The well-known
tumor suppressor p53 inhibits the formation of various
cancers by inducing cell cycle arrest and apoptosis. Although p53 mutations are commonly found in many
cancers, p53 is functionally inactivated in
tumor cells that retain wild-type p53. Here, we show that the
ligand of numb
protein X1 (LNX1) inhibited p53-dependent transcription by decreasing the half-life of p53. We generated LNX1 knockout (KO) cells in p53 wild-type
cancer cells (A549, HCT116, and MCF7) using the clustered regularly interspaced short palindromic repeats (CRISPR)-
CRISPR-associated protein 9 gene-editing system.
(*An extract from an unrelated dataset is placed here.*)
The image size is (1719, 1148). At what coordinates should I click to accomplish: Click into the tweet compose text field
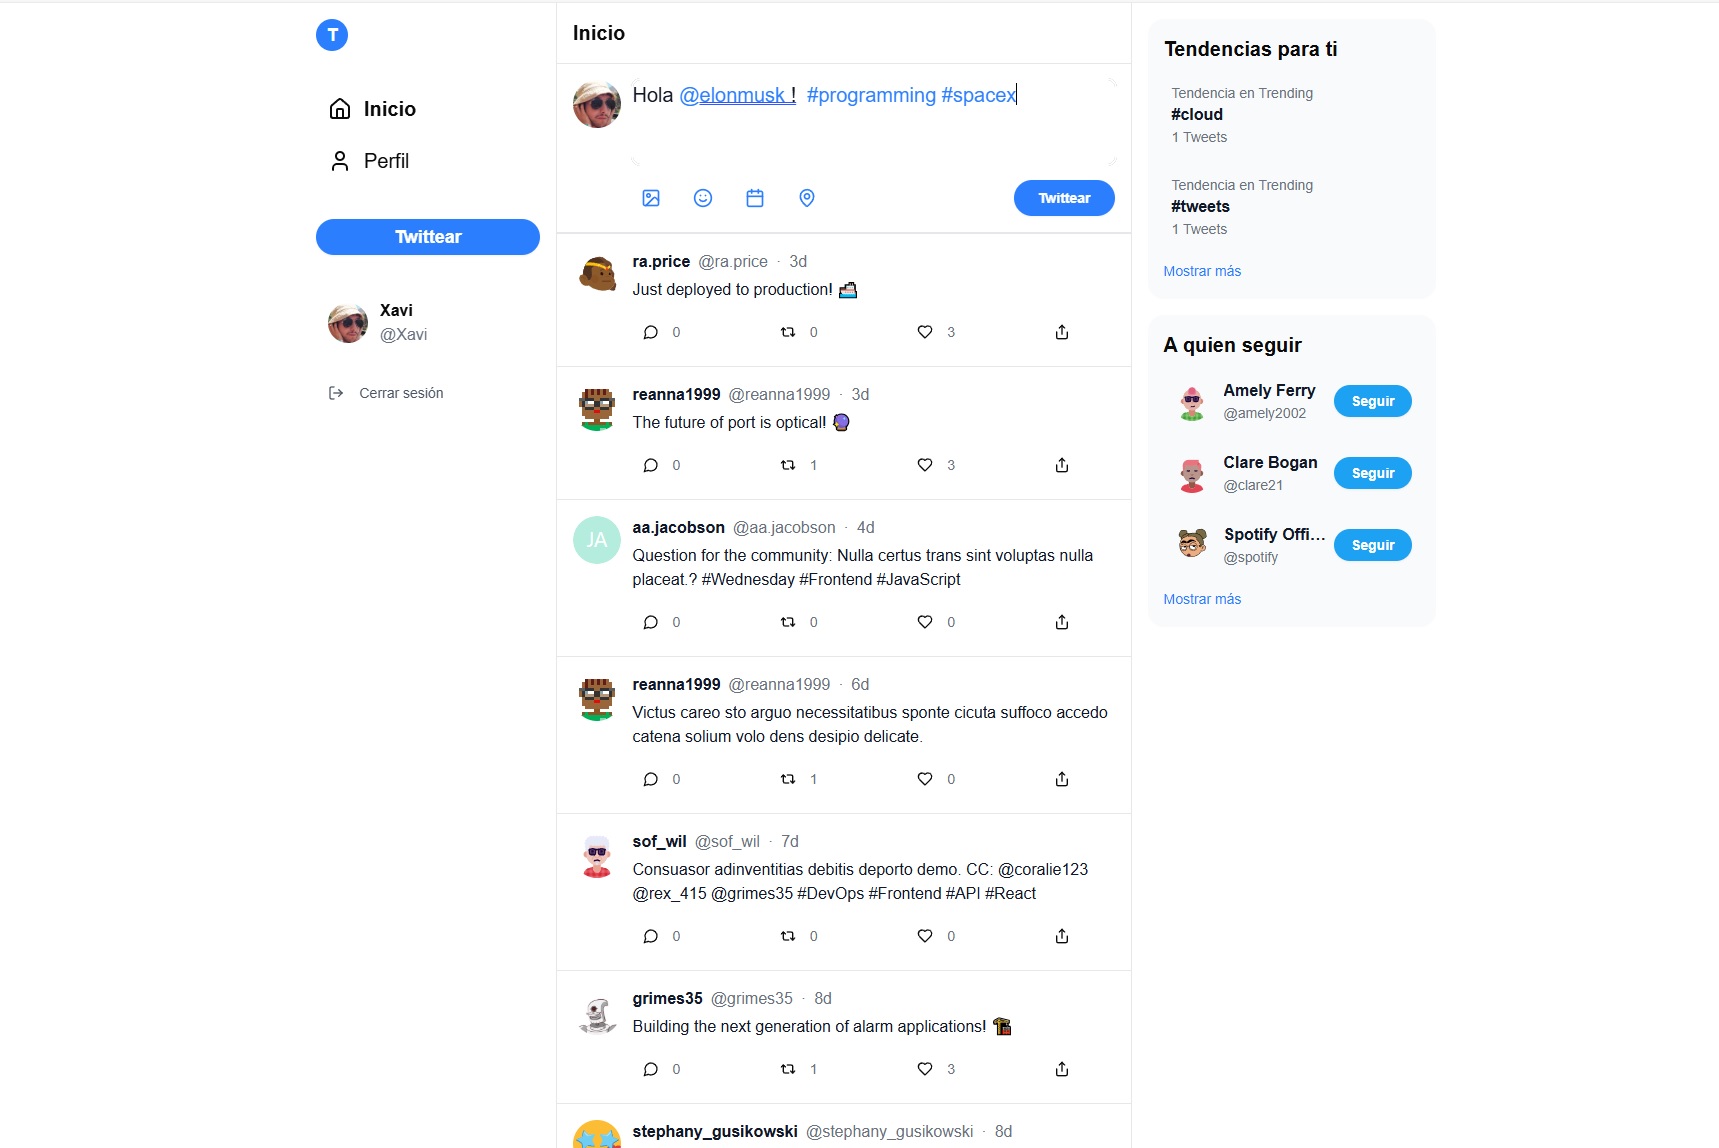click(x=874, y=120)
LNX1 KO activated p53-dependent transcription by increasing the stability of p53. Moreover, lentivirus-mediated overexpression of LNX1 decreased p53
protein levels and inhibited p53-dependent transcription. LNX1 interacted with p53 and mouse double minute 2 (MDM2) and increased the ubiquitination of p53 in an MDM2-dependent manner. Finally, we demonstrated that LNX1 was required for efficient
tumor growth both in cell culture and in a mouse
tumor xenograft model. These results collectively indicated that LNX1 contributed to
tumor growth by inhibiting p53-dependent signaling in p53 wild-type
cancer cells.-Park, R., Kim, H., Jang, M., Jo, D., Park, Y.-I., Namkoong, S., Lee, J. I., Jang, I.-S., Park, J. LNX1 contributes to
tumor growth by down-regulating p53 stability.